The owner of the St. Charles Hotel in Cortland said Thursday he will work to fix the problem of a painted shamrock filling the lane of a city street in front of the bar.
Tom Brown said he had seen the painting and believed it to be painted by an employee of the bar, although he couldn’t confirm that.
Brown said he was unaware of city policy created last summer banning the painting of streets.
“We’ll do our best to make sure nobody does it any more,” he said.
The city’s policy was enacted in the fall following differing city decisions on murals on two city streets.
Last summer, a Black Lives Matter mural was painted at Main and Court streets.

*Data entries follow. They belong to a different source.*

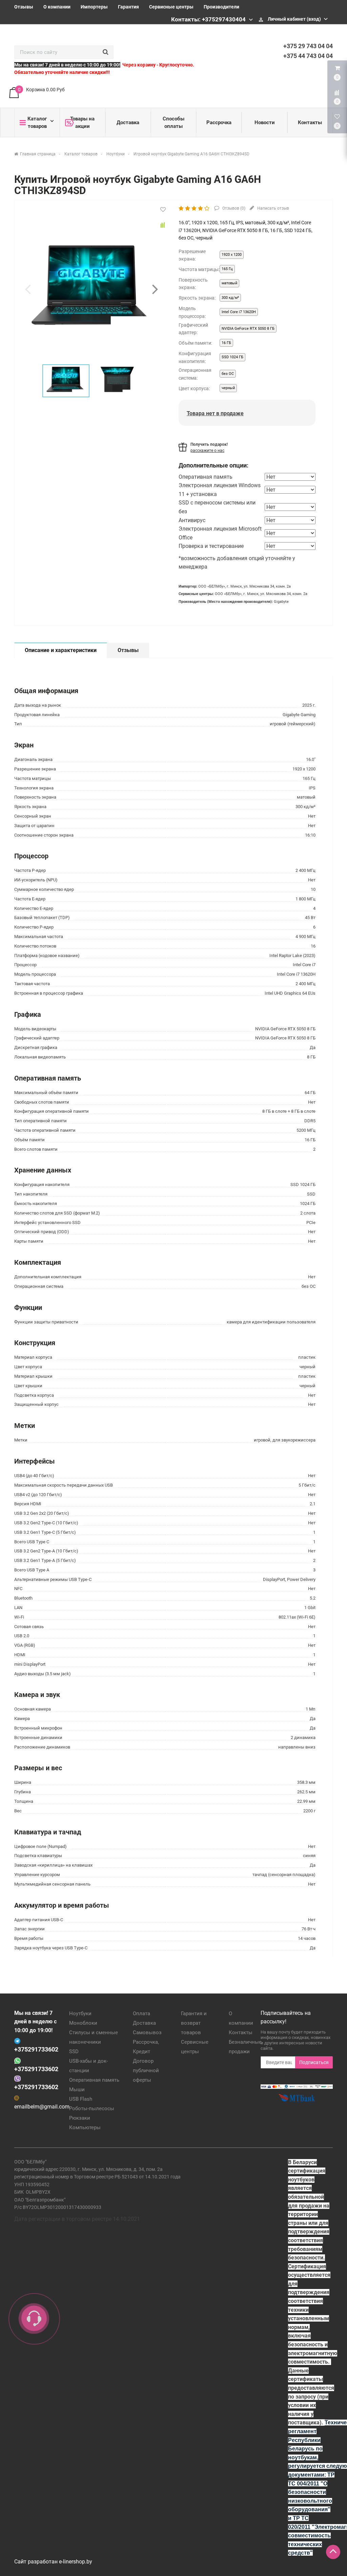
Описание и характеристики (61, 650)
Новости (264, 122)
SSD (74, 2051)
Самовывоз (147, 2032)
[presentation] (28, 289)
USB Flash (80, 2099)
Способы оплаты (173, 122)
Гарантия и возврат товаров (194, 2023)
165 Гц (227, 269)
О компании (56, 6)
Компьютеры (85, 2127)
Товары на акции (82, 122)
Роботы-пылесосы (91, 2108)
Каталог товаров (37, 122)
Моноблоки (83, 2023)
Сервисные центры (171, 6)
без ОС (228, 373)
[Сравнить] (163, 225)
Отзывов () (233, 208)
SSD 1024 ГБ (232, 357)
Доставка (128, 122)
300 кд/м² (230, 297)
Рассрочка (218, 122)
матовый (229, 283)
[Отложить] (163, 210)
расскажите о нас (207, 450)
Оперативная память (94, 2080)
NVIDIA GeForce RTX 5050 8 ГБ (248, 328)
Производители (221, 6)
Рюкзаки (79, 2118)
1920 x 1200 (232, 254)
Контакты (310, 122)
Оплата (141, 2013)
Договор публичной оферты (146, 2070)
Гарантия (128, 6)
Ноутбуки (80, 2013)
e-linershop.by (75, 2561)
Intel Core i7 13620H (239, 312)
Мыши (77, 2089)
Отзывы (23, 6)
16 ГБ (226, 343)
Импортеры (94, 6)
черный (228, 388)
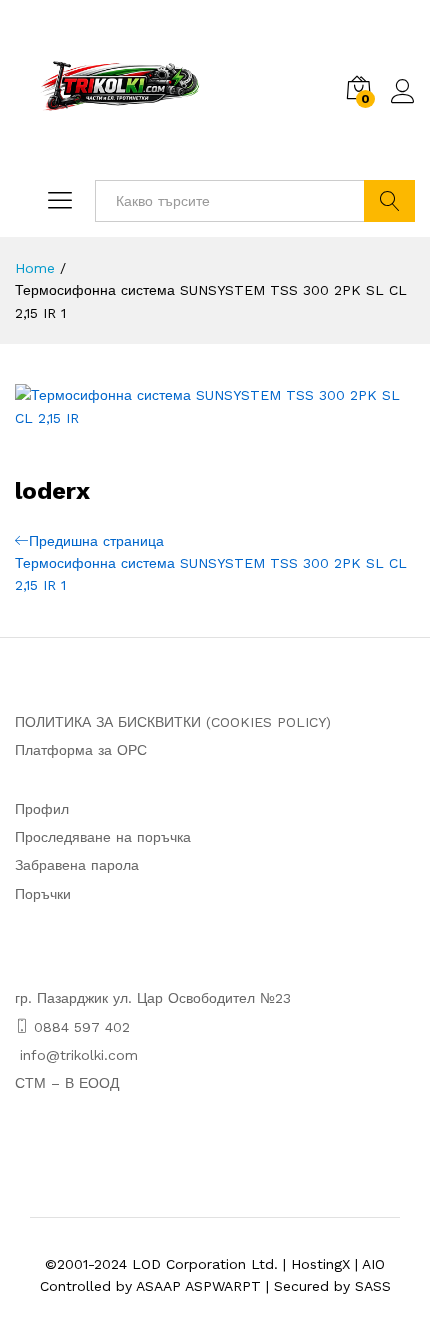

Following that, a Back the Blue mural was proposed on Court Street in front of the Cortland Police Department and initially accepted before the Common Council voted against any street paintings until April 2021. The city also planned to remove the Black Lives Matter mural.
At Tuesday’s Common Council meeting, Alderwoman Kathryn Silliman (D-2nd Ward) said she was “disappointed that the St. Charles Hotel went ahead and painted a shamrock in front of their establishment,” despite the city’s ruling.
She said she was notified by constituents about the painting on Central Avenue.
Cortland Mayor Brian Tobin said Wednesday he was unaware of the shamrock before Tuesday’s meeting but was working on the assumption that the painting wasn’t done out of malice, rather to celebrate St. Patrick’s Day.
He said the city would investigate and that he would look to work with the individuals involved to get into compliance.
Brown said the painting will fade fairly quickly, negating the need to remove the painting.
Brown is also the Democratic commissioner at the Cortland County Board of Elections.